If an image jumps the gutter, you don't have to touch the spreads.

If an image is only on one page and stops at the gutter spine, then split the spread apart as shown in my gif.

 

None of these options affect the export as pages. 

 

 

David Creamer: Community Expert (ACI and ACE 1995-2023)
jmendesign
Inspiring
November 23, 2024

Hi. 
if I understood correctly you don't need bleed in the spine. Just make the bleed in the master pages across the borders (you need to make a master as a spread). 

wgnumbersAuthor
Known Participant
November 23, 2024

Please explain in detail. I cannot find any intel on this topic.
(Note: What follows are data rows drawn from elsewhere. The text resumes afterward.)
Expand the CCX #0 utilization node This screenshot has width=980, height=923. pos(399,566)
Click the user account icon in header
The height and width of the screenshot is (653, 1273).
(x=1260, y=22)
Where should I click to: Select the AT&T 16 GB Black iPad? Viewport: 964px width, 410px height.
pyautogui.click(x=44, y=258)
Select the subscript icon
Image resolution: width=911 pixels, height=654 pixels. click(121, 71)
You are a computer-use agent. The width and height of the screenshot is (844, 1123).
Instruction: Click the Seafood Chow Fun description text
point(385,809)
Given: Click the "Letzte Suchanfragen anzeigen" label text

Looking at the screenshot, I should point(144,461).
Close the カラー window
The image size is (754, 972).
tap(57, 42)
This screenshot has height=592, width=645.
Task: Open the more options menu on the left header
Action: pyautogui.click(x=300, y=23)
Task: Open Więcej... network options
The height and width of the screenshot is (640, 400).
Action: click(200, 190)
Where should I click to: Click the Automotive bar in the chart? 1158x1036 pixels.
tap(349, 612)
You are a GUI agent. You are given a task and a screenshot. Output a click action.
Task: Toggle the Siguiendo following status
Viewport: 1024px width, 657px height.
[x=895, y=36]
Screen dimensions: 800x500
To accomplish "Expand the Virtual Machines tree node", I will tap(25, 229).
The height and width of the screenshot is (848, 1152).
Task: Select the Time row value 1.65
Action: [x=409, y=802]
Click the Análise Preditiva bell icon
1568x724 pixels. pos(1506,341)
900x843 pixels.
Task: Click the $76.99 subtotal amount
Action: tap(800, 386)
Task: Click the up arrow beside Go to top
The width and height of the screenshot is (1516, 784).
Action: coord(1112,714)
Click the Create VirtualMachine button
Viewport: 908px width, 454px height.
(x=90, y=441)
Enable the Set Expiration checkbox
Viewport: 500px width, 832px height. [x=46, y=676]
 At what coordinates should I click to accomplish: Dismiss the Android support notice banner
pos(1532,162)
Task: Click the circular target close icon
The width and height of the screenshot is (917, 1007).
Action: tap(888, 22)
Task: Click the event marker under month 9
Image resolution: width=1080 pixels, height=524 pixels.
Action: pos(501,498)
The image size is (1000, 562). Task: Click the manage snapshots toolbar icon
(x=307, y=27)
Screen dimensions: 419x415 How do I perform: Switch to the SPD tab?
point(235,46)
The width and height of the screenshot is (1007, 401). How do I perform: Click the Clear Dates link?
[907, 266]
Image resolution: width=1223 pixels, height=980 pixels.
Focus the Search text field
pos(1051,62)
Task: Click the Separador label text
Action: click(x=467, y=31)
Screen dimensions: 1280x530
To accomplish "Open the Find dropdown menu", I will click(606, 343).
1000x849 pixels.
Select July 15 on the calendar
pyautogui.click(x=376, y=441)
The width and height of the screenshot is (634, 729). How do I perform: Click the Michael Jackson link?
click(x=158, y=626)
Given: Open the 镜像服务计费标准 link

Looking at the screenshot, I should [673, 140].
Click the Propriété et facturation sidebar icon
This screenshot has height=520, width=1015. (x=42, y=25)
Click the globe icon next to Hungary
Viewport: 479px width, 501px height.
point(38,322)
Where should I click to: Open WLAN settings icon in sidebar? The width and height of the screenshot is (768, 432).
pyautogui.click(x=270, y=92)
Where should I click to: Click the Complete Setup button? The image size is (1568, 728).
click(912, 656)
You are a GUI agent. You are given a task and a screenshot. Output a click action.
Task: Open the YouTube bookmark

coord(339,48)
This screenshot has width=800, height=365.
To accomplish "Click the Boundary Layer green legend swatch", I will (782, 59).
Thank you.

Willi Adelberger
Community Expert
Willi AdelbergerCommunity ExpertCorrect answer
Community Expert
November 23, 2024
  1. Go to the Pages Panel
  2. Select the affected pages
  3. In the panel menu deselect allow pages to shuffle
  4. Click on one of the affected pages, select it
  5. Drag the page to the right until a vrtical bar appears
  6. Release the mouse

Now the pages of this 2 page spread became 2 single page spread, where the bleed does not affect the oposite page,

wgnumbersAuthor
Known Participant
November 23, 2024

Sorry, Sir, but this didn't work. Any other ideas, please?